The effect of an unexecuted accord is thas stated in 1 C. J. p. 533, par. 23:
“Until satisfaction, an accord is revocable at the pleasure of either party. An unexecuted accord is not enforceable by action; and, inasmuch as there is no satisfaction of the original obligation, it remains in force, and the creditor has his remedy by action to enforce it.’’
The cause of action in the former suit was therefore essentially different from the one presented in this cause. The former was a suit upon what plaintiff in error considered the substituted obligation, but which was, in fact, unenforceable because revoked; while this is an action upon the original unsatisfied demand or claim.
Are plaintiffs in error to be denied relief in this action because they sought to have a writ of mandamus, issue in the former suit to compel the payment of the amount mentioned in the order of August 7, 1916?
The fact that they attempted to enforce this unexecuted accord and failed because it was held they were not entitled to recover under it will not defeat their right to a remedy to which they are entitled. They derived no satisfaction whatever, directly or indirectly, from their attempt to enforce the sub ■ stituted agreement. The county has since .the revocation of the order of August 7th consistently refused to pay them the sum specified in the order.

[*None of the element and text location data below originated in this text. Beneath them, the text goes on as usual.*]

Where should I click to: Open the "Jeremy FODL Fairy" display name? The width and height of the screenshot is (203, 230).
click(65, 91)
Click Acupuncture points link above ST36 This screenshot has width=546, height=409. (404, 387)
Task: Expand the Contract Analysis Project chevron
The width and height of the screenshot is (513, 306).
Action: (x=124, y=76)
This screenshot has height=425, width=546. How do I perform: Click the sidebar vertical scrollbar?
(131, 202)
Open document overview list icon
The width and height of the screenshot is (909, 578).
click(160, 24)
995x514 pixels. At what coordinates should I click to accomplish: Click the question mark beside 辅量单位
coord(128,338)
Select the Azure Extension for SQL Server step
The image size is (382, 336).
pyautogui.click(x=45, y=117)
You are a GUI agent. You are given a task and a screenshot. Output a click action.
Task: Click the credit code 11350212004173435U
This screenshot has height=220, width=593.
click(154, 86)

The question of election of remedies is not in the case. The fact that through mistake they attempted to exercise a remedy to which they were not entitled, or made a choice of a supposed remedy that never existed, and pursued it until the courts adjudged -it never existed, does not preclude them from pursuing a remedy for relief to which in law and good conscience they are entitled, as no advantage was gained by them in their attempt to invoke the first remedy, and no injury resulted to those contesting that remedy. Water L. & G. Co. v. Hutchinson, 160 Fed. 41, 90 C. C. A. 547, 19 L. R. A. (N. S.) 219.
The trial court having found that plaintiffs in error’s claims were properly audited and allowed, they are entitled to the peremptory writ prayed for to compel the issuance of warrants to cover. Harkness v. Hutcherson, 90 Tex. 383, 38 S. W. 1120; Brown v. Ruse, 69 Tex. 589, 7 S. W. 489.
We recommend, therefore, that a peremptory writ issue compelling and requiring the present county judge of Hardin county, Tex., and the present county commissioners of Hardin county, Tex., said county judge and said county commissioners constituting the commissioners’ court of said county, in their official capacity as such court, to enter an order, or orders, upon the minutes of the commissioners’ court of Hardin county directing and requiring the clerk of said court to issue road and bridge building warrants and also compelling the county clerk to issue and the county judge to sign the said warrants, which, when executed, shall be delivered to plaintiffs in error.